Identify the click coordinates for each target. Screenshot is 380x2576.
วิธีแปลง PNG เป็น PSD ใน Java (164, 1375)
---
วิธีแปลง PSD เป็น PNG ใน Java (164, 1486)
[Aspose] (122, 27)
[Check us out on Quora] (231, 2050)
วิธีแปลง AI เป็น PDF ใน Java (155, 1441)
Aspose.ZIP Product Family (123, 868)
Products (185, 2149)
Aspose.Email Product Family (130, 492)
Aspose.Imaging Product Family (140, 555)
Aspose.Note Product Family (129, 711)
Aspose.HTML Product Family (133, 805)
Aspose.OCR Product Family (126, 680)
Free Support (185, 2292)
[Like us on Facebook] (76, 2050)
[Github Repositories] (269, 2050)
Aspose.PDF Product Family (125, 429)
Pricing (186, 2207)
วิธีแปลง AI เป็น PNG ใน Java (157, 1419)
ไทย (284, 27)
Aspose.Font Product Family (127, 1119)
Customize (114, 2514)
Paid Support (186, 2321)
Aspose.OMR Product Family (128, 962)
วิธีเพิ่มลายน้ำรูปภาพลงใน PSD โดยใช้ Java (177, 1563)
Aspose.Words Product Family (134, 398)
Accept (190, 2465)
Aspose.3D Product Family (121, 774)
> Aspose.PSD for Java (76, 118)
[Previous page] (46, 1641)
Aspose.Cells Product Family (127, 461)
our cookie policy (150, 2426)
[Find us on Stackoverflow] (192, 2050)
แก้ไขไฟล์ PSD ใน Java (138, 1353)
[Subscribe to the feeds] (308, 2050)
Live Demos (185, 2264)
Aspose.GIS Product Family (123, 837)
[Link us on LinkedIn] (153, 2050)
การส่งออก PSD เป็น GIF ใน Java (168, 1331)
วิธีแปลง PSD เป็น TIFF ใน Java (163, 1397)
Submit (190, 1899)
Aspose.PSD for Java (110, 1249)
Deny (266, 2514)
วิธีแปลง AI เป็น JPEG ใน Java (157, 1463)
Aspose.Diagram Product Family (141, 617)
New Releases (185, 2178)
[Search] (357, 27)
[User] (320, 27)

** Required work **
For this exercise, please output exactly the lines above starting at the line with "วิธีแปลง PSD เป็น PNG ใน Java (164, 1486)" and ending at the line with "[User] (320, 27)", ends included.

** Result **
วิธีแปลง PSD เป็น PNG ใน Java (164, 1486)
[Aspose] (122, 27)
[Check us out on Quora] (231, 2050)
วิธีแปลง AI เป็น PDF ใน Java (155, 1441)
Aspose.ZIP Product Family (123, 868)
Products (185, 2149)
Aspose.Email Product Family (130, 492)
Aspose.Imaging Product Family (140, 555)
Aspose.Note Product Family (129, 711)
Aspose.HTML Product Family (133, 805)
Aspose.OCR Product Family (126, 680)
Free Support (185, 2292)
[Like us on Facebook] (76, 2050)
[Github Repositories] (269, 2050)
Aspose.PDF Product Family (125, 429)
Pricing (186, 2207)
วิธีแปลง AI เป็น PNG ใน Java (157, 1419)
ไทย (284, 27)
Aspose.Font Product Family (127, 1119)
Customize (114, 2514)
Paid Support (186, 2321)
Aspose.OMR Product Family (128, 962)
วิธีเพิ่มลายน้ำรูปภาพลงใน PSD โดยใช้ Java (177, 1563)
Aspose.Words Product Family (134, 398)
Accept (190, 2465)
Aspose.3D Product Family (121, 774)
> Aspose.PSD for Java (76, 118)
[Previous page] (46, 1641)
Aspose.Cells Product Family (127, 461)
our cookie policy (150, 2426)
[Find us on Stackoverflow] (192, 2050)
แก้ไขไฟล์ PSD ใน Java (138, 1353)
[Subscribe to the feeds] (308, 2050)
Live Demos (185, 2264)
Aspose.GIS Product Family (123, 837)
[Link us on LinkedIn] (153, 2050)
การส่งออก PSD เป็น GIF ใน Java (168, 1331)
วิธีแปลง PSD เป็น TIFF ใน Java (163, 1397)
Submit (190, 1899)
Aspose.PSD for Java (110, 1249)
Deny (266, 2514)
วิธีแปลง AI เป็น JPEG ใน Java (157, 1463)
Aspose.Diagram Product Family (141, 617)
New Releases (185, 2178)
[Search] (357, 27)
[User] (320, 27)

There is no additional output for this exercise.